The Debt Collection Process
When you first fall behind on your payments, the original creditor will make an effort to collect your past-due balance. Don’t expect a lender to retain your account indefinitely, however. The original creditor’s collection attempts will usually last for six months or less. After that, the lender will “charge off” (sell) your debt to a debt collector for pennies on the dollar. You’ll remain responsible for the debt after it’s charged off and will pay the new owner, instead of the original creditor.
Negotiating Down the Debt
You can attempt to pay your debt for less at any point during the process—in fact, it’s expected. The original creditor might ask for proof of your income and assets before agreeing to reduce your obligation—especially if it’s a large bank. A debt collector will have more negotiating room than the original creditor and will be less likely to require financial documentation before settling your debt for less money. It’s important to understand, however, that if you successfully negotiate down your debt, the forgiven amount will be reported to the IRS, and you’ll pay taxes on that amount.

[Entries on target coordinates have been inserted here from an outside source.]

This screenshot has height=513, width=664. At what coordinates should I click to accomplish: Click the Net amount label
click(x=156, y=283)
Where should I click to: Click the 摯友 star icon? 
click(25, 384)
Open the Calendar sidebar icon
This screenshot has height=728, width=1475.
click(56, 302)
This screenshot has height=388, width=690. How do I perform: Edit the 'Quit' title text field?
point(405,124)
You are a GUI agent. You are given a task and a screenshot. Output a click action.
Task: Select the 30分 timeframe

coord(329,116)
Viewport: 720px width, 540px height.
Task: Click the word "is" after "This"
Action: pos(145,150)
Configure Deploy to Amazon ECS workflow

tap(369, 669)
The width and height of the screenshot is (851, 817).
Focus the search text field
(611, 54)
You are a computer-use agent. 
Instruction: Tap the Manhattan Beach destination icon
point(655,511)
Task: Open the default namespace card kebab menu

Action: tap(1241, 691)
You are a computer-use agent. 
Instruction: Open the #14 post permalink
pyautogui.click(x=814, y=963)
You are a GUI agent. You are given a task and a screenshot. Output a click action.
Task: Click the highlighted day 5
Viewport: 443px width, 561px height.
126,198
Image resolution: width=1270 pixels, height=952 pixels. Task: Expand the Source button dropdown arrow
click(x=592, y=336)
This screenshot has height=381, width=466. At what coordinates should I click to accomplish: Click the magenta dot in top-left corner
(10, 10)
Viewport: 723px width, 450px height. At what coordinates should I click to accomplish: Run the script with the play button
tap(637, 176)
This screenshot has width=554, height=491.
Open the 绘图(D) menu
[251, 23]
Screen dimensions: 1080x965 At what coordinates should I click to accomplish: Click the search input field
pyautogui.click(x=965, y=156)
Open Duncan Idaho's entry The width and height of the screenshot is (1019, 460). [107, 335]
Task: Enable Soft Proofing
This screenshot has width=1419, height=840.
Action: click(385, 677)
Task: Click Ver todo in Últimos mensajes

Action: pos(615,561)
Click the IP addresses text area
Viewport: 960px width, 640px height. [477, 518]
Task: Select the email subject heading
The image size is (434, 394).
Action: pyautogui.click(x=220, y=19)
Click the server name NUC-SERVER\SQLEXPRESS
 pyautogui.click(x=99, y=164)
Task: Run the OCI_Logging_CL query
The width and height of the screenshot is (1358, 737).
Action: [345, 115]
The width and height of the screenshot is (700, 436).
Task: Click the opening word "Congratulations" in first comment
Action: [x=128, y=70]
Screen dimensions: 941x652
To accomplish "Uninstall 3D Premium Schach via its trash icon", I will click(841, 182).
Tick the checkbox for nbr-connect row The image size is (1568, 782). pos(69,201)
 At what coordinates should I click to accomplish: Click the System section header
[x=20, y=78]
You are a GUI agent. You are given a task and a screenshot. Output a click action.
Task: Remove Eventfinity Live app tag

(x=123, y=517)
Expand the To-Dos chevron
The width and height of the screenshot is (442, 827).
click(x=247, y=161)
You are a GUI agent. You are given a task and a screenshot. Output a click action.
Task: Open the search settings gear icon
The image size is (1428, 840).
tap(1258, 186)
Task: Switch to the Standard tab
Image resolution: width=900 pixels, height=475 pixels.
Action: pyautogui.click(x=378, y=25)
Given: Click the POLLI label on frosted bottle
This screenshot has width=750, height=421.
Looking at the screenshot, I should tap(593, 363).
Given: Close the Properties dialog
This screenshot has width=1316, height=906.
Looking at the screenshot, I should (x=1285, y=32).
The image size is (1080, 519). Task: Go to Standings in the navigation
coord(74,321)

(To learn more about negotiating techniques, including the tax consequences of forgiven debt, see How to Negotiate a Credit Card Debt Settlement: The Process.)
What Happens Next: The Lawsuit
Your creditor can’t force you to pay your debt without first taking you to court and obtaining a money judgment against you (unless your creditor is the IRS). To find out more about what a creditor can do with a court judgment, read Delinquent Debt Lawsuit: What to Expect When a Creditor Sues You.
Foreclosure and Repossession
If you agreed to secure payment of your loan by putting up property as collateral, such as your house or car, then the collection process will proceed in a different manner. A lender can repossess or foreclose on the property, sell it at auction, and use the proceeds to satisfy (pay) your outstanding debt. If the property sells for more than what you owe, you’ll get the extra funds back (though this would be unusual). If it sells for less, the difference between the selling price and the balance owed is a “deficiency” balance.
Some states allow a lender to collect a mortgage deficiency, but not all. For instance, in California, a lender cannot collect a deficiency on a loan used to purchase a home (purchase-money loan). If your state allows for the collection of a deficiency balance (which is an unsecured debt), the lender will use the unsecured debt collecting process discussed above to recover the remaining balance.
(To learn about the foreclosure process, see Foreclosure and Your Home: Understanding the Process, Your Rights, and Your Options.)
Filing for Bankruptcy
One of the simplest ways to stop a collection action is to file for bankruptcy. Once you file, an order called a “stay” automatically prevents creditors from pursuing collection activities against you. It’s important to understand that some bankruptcy chapters work better for particular debt problems. For instance, although Chapter 7 bankruptcy will help you wipe out most credit card balances and utility bills, a Chapter 13 bankruptcy will help you catch up on your past-due car and mortgage payments.
This article cannot address all debt collection practices and bankruptcy options. If you’re unclear about your obligations and rights, you should consult with an attorney for advice about your particular case.
Questions for Your Attorney
- How much would my tax bill be if I successfully negotiated down my debt?
- Do I have debt that a creditor can collect without a judgment?
- Would I be better off getting rid of my debt in bankruptcy?